April 21, 2014. In schizophrenia, neurons in the brain seem to shrivel. Postmortem studies find a shortage of the small, bulbous structures that typically dot the branches responsible for receiving messages from other neurons. These round “dendritic spines” appear to be excessively pruned back in schizophrenia. This would fragment the lines of communication between neurons and possibly lead to the troubles with thinking in the disorder.

A new study published April 3 in the Proceedings of the National Academy of Sciences suggests a way to stave off this spine loss, by way of an experimental drug for cancer. Researchers led by Akira Sawa at Johns Hopkins University, Baltimore, Maryland, found that compounds that block a class of proteins responsible for remodeling cell structures, called p-21 activated kinases (PAKs), could promote dendritic spines in rodent models of schizophrenia.

First author Akiko Hayashi-Takagi and colleagues studied rat neurons engineered to carry lower than normal levels of a protein encoded by disrupted in schizophrenia 1 (DISC1), a gene suspected in schizophrenia and other mental illnesses. Normally, electrical signals from other neurons bulk up spines, but in neurons deficient in DISC1, spines were stripped off the dendrites. However, treating the neurons with PAK inhibitors protected them from spine loss. Going several days with low levels of DISC1 also degrades spines, but PAK inhibitors could protect neurons from spine loss, and could also partially resuscitate spines after the excessive pruning.

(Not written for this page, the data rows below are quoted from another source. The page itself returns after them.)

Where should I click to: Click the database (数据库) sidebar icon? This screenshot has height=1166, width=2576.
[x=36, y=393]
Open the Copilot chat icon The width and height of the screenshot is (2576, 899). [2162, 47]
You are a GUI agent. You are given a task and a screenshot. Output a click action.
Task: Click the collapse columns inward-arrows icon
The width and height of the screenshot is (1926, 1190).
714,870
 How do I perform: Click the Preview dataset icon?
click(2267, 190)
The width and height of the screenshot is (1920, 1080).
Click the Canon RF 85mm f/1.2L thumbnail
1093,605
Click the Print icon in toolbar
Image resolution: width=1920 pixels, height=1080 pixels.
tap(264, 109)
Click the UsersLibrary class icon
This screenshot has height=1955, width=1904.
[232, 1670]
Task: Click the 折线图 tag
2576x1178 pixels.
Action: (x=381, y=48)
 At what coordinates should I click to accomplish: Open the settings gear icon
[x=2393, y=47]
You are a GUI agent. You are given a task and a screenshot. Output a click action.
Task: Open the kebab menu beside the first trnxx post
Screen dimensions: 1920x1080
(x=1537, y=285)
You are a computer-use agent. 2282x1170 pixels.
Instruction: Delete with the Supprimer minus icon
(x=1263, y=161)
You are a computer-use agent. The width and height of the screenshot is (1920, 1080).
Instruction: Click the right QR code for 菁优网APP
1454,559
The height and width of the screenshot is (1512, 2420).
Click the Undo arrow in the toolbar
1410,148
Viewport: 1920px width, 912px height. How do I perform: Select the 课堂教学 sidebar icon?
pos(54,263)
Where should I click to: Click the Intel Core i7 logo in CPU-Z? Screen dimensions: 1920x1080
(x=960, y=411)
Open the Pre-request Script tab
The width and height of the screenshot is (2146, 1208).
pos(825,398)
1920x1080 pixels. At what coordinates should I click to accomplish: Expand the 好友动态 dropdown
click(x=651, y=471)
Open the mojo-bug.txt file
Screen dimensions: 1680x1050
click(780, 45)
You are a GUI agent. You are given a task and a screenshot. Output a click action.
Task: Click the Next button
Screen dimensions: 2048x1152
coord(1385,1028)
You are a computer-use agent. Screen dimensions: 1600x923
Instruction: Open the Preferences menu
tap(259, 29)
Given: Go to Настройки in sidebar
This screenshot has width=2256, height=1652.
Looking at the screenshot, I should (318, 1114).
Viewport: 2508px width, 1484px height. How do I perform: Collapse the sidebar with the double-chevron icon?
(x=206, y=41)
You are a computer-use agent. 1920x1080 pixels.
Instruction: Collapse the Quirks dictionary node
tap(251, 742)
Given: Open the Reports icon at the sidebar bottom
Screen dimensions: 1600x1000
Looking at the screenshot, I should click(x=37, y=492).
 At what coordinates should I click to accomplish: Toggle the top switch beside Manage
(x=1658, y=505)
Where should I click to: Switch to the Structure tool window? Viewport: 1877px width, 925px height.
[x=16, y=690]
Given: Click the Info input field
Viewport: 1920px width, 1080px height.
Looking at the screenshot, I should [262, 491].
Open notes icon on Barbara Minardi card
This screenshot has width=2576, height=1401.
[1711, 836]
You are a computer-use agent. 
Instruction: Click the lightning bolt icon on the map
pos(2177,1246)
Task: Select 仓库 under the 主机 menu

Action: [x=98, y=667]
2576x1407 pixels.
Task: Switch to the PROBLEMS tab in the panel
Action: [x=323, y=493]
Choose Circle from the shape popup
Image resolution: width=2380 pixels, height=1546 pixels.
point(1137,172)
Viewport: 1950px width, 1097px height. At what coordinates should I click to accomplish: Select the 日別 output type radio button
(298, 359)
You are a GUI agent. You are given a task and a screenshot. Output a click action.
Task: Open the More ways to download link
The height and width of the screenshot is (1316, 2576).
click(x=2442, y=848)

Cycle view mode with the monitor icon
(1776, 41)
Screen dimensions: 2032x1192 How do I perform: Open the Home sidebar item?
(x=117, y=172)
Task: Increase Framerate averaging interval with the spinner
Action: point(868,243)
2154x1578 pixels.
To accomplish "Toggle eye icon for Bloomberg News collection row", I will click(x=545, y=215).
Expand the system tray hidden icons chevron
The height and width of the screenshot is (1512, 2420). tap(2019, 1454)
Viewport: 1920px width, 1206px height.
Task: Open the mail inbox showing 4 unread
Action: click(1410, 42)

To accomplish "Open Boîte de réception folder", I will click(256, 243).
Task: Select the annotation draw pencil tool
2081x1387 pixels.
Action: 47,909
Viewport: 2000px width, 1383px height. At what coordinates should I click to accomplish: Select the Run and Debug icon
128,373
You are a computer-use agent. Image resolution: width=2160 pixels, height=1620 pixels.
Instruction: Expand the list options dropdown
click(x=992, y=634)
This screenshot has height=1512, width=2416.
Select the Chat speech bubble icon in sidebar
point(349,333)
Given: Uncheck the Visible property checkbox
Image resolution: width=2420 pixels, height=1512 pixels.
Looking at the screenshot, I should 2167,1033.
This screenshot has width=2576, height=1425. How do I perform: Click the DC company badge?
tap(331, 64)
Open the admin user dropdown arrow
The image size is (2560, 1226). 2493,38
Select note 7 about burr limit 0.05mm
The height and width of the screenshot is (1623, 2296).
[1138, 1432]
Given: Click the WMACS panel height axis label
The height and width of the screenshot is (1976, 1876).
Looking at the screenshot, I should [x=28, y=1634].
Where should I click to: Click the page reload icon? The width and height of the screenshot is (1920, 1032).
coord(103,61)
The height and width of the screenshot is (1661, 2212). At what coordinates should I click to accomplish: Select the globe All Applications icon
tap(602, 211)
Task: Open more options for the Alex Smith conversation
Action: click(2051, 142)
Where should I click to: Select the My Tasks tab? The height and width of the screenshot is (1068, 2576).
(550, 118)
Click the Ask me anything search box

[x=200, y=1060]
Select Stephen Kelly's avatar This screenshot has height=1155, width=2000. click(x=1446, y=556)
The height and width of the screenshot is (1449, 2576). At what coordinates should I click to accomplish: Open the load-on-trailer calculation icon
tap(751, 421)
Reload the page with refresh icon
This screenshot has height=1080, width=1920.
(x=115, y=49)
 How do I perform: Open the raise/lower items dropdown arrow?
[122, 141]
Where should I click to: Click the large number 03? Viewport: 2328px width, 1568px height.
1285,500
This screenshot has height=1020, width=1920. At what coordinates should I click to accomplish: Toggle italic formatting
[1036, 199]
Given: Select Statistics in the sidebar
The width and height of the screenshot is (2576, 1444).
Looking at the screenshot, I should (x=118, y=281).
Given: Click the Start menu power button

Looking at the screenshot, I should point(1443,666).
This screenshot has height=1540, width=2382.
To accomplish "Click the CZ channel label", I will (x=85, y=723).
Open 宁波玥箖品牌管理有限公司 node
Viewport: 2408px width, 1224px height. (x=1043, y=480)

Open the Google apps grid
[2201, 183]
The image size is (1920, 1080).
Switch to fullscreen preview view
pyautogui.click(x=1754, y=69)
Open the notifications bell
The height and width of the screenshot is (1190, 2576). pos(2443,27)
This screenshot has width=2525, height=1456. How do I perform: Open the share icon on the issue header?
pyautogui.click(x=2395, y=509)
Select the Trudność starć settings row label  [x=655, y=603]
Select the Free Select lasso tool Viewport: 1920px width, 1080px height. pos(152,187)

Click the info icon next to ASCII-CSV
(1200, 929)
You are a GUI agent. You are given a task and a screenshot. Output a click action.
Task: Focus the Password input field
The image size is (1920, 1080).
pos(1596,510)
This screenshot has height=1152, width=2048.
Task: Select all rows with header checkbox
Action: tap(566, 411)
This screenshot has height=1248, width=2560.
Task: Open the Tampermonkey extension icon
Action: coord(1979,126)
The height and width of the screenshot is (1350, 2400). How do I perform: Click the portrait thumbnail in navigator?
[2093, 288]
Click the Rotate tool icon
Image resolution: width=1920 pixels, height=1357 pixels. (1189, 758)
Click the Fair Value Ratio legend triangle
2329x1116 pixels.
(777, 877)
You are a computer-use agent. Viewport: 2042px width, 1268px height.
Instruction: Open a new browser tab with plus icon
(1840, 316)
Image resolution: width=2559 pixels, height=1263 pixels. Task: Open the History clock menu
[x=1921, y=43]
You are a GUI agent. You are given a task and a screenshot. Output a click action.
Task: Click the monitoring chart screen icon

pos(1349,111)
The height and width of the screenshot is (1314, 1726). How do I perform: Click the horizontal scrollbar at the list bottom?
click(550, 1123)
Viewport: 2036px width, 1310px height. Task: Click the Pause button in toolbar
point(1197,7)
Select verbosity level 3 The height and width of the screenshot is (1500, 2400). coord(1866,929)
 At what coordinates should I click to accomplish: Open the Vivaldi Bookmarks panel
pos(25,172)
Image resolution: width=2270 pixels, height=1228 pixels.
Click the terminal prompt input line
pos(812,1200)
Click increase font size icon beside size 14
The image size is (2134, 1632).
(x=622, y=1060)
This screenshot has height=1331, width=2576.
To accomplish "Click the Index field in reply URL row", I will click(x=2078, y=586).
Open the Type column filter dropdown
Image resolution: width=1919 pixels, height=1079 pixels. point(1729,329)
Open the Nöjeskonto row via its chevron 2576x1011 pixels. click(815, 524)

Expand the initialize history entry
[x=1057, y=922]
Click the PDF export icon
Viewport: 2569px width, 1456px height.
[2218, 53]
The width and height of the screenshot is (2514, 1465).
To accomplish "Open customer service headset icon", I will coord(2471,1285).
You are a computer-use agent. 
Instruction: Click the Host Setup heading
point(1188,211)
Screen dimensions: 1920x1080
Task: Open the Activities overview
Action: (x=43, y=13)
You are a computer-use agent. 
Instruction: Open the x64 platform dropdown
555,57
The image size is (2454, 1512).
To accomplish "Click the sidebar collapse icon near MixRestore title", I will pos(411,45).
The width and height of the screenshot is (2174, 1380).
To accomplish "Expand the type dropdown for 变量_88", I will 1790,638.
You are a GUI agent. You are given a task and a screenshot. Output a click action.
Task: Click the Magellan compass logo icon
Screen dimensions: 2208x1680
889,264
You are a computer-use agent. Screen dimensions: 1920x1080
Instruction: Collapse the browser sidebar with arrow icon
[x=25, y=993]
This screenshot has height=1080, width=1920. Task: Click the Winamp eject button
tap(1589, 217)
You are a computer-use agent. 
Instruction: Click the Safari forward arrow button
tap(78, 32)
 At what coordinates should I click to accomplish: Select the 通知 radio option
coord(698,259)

In addition, PAK inhibitors promoted spines in living mice with decreased levels of DISC1 and partially reversed a behavioral abnormality found in them that has been linked to schizophrenia. Though much work remains to be done before PAK inhibitors are known for certain to work in people with schizophrenia, the findings suggest that remodeling the tiny structures of neurons may be a new therapeutic strategy for schizophrenia.